- Utensils - In-Use - Between-Use Storage
Observation: In-use utensils improperly stored between use: Rice scoop.
Correction: Store in-use utensils or dispensing utensils in one of the following manners: 1) In the food with their handles above the top of the food and the container. 2) In food that is not potentially hazardous with their handles above the top of the food within containers or equipment that can be closed. 3) On a clean portion of the food preparation table or cooking equipment only if the in-use utensil and the food-contact surface of the food preparation table or cooking equipment are cleaned and sanitized every 4 hours. 4) In running water of sufficient velocity to flush particulates to the drain. 5) In a clean, protected location if the utensils are used only with a food that is not potentially hazardous. 6) In a container of water if the water is maintained at a temperature of at least 135°F.
- Critical: Time as a Public Health Control*
Observation: No written procedures for the use of time as a public health control with potentially hazardous foods: Sushi Rice.
Correction: Provide written procedures for the use of time as a public health control.
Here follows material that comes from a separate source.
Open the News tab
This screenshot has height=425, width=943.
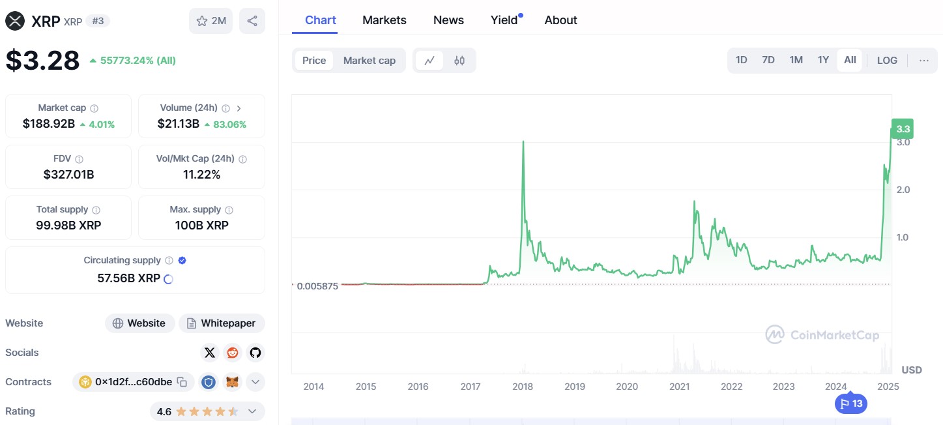tap(448, 20)
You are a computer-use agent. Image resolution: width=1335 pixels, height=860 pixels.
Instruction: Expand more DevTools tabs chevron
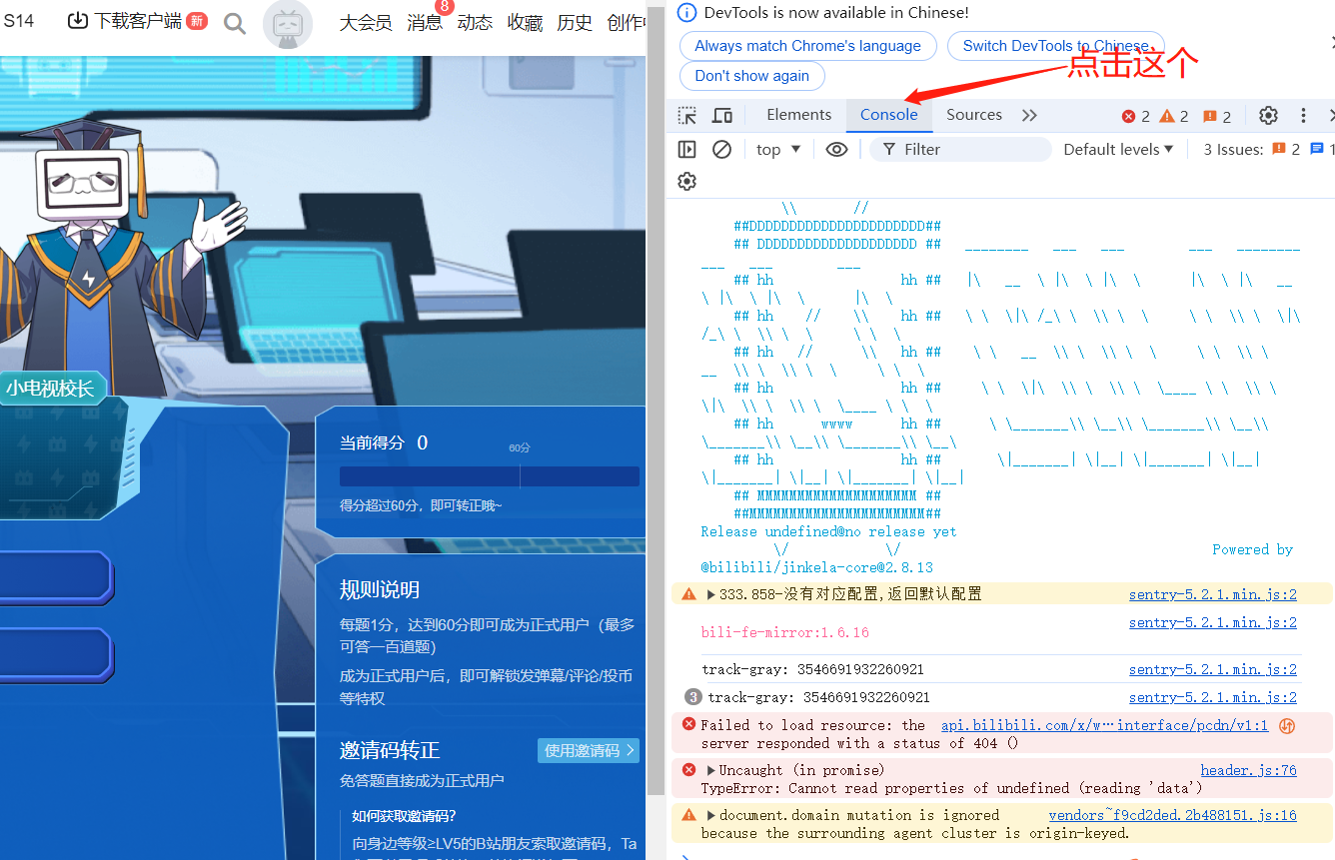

The procedures must include the following steps or practices: a. Food must be marked with the time within which it must be cooked, served or discarded. b. The food is served or discarded within four hours from the time when the food is removed from temperature control c. Food in unmarked containers or packages, or for which the time expires is discarded and d. Written procedures are maintained in the food establishment and made available to the regulatory authority upon request e. Once time is implemented as a control measure for potentially hazardous food, no other measures may be substituted.
- Critical: Food - Consumption of Raw or Undercooked Animal Foods
Observation: Raw and/or undercooked sushi is/are provided on the menu, menu board, table tent or brochure without proper disclosure.
Correction: The Consumer Advisory shall include a disclosure statement that includes a description of the animal-derived foods and identification of the animal-derived foods by asterisking (*) them to a footnote that states that the items are served raw or undercooked, or contain raw or undercooked ingredients.
- Non-Food Contact Surfaces
Observation: The nonfood contact surface of the microwave and toaster has accumulations of grime and debris.
Correction: Clean the surface at a frequency necessary to preclude accumulation of soil residues that become encrusted or attract insects and rodents.
- Critical: Sanitizer - Criteria/Chemicals for food contact* (corrected on site)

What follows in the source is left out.